Exercise material:
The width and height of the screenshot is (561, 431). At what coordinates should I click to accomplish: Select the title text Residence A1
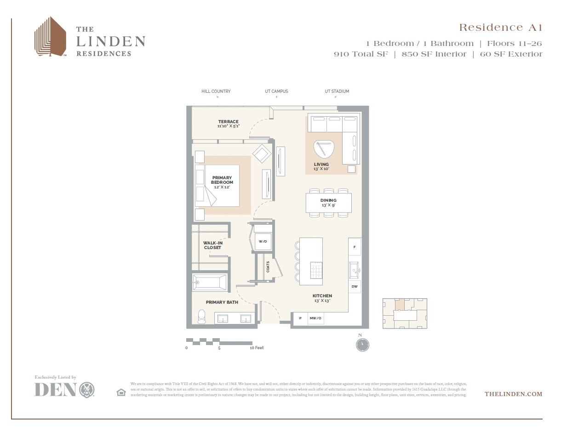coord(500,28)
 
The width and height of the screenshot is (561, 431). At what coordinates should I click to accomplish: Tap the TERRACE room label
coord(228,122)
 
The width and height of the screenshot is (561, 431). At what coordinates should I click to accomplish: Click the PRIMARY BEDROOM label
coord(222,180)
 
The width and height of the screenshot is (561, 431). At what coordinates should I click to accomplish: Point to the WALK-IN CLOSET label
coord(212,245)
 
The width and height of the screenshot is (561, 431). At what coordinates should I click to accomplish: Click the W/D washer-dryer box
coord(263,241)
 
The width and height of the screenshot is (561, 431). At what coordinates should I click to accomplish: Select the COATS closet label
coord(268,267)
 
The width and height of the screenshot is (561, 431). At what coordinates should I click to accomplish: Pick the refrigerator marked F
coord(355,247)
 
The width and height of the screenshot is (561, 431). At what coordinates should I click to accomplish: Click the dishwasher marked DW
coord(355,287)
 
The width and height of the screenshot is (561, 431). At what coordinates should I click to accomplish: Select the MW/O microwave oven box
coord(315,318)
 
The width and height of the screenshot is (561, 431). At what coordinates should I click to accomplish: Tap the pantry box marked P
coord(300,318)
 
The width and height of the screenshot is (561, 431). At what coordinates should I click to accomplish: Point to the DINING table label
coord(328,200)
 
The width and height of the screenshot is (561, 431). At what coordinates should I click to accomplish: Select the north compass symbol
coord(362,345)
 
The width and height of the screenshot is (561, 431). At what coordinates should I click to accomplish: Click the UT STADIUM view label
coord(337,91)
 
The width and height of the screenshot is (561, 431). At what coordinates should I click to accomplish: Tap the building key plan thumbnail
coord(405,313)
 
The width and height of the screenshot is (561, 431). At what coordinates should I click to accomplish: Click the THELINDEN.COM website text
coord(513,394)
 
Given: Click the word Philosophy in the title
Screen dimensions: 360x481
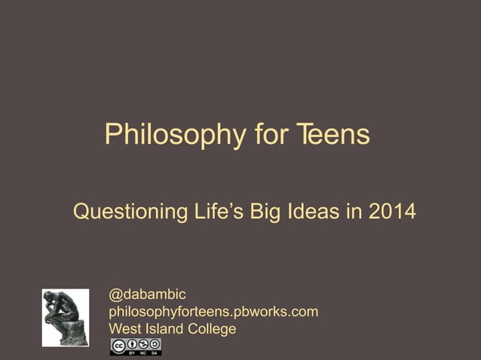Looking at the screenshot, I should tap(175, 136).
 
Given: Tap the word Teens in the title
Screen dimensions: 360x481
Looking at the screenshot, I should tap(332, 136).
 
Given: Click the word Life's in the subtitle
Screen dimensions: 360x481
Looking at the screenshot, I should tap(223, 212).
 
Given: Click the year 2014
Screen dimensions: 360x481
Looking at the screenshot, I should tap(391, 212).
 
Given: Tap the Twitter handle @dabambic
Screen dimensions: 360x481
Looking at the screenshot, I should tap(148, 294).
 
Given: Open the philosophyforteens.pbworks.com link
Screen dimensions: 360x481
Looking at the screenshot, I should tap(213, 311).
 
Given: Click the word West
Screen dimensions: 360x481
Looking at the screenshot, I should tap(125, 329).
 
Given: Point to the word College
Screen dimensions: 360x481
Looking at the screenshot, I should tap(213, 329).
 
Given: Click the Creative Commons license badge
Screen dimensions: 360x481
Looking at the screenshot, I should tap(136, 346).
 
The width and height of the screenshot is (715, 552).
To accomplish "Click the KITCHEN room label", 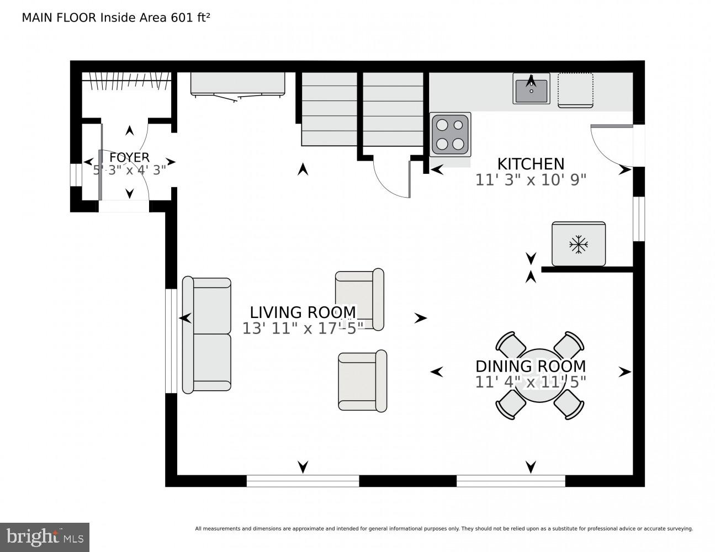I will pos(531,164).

==

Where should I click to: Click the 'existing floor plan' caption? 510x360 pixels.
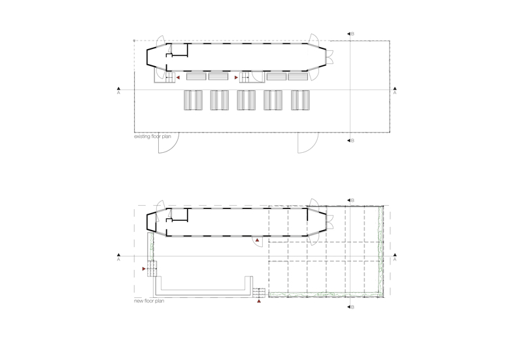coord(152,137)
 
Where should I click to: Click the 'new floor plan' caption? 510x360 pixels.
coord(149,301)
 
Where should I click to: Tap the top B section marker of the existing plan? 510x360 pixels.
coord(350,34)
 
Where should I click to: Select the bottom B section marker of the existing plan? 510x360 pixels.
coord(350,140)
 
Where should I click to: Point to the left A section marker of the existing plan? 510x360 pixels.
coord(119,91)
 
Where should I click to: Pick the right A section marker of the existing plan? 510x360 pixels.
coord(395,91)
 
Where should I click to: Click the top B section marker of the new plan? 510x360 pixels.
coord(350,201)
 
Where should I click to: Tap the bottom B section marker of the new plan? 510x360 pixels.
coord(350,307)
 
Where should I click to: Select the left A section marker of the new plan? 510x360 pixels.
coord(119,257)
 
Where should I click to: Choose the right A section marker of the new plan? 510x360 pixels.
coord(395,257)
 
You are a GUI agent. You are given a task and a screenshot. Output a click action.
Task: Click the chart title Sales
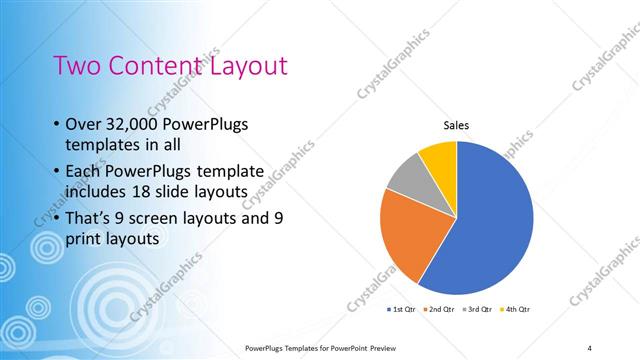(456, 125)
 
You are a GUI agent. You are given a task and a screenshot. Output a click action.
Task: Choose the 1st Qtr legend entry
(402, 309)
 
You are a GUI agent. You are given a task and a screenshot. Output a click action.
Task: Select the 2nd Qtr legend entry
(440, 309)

Task requirements: Rename "screenshot" to "image" in the data above, starting at the line that contains "text Residence A1" and stopping after the line that contains "coord(212,245)". Keep everything else in those lines the same, and leave the pictures out.

Response to this task:
The width and height of the image is (561, 431). At what coordinates should I click to accomplish: Select the title text Residence A1
coord(500,28)
 
The width and height of the image is (561, 431). At what coordinates should I click to accomplish: Tap the TERRACE room label
coord(228,122)
 
The width and height of the image is (561, 431). At what coordinates should I click to accomplish: Click the PRIMARY BEDROOM label
coord(222,180)
 
The width and height of the image is (561, 431). At what coordinates should I click to accomplish: Point to the WALK-IN CLOSET label
coord(212,245)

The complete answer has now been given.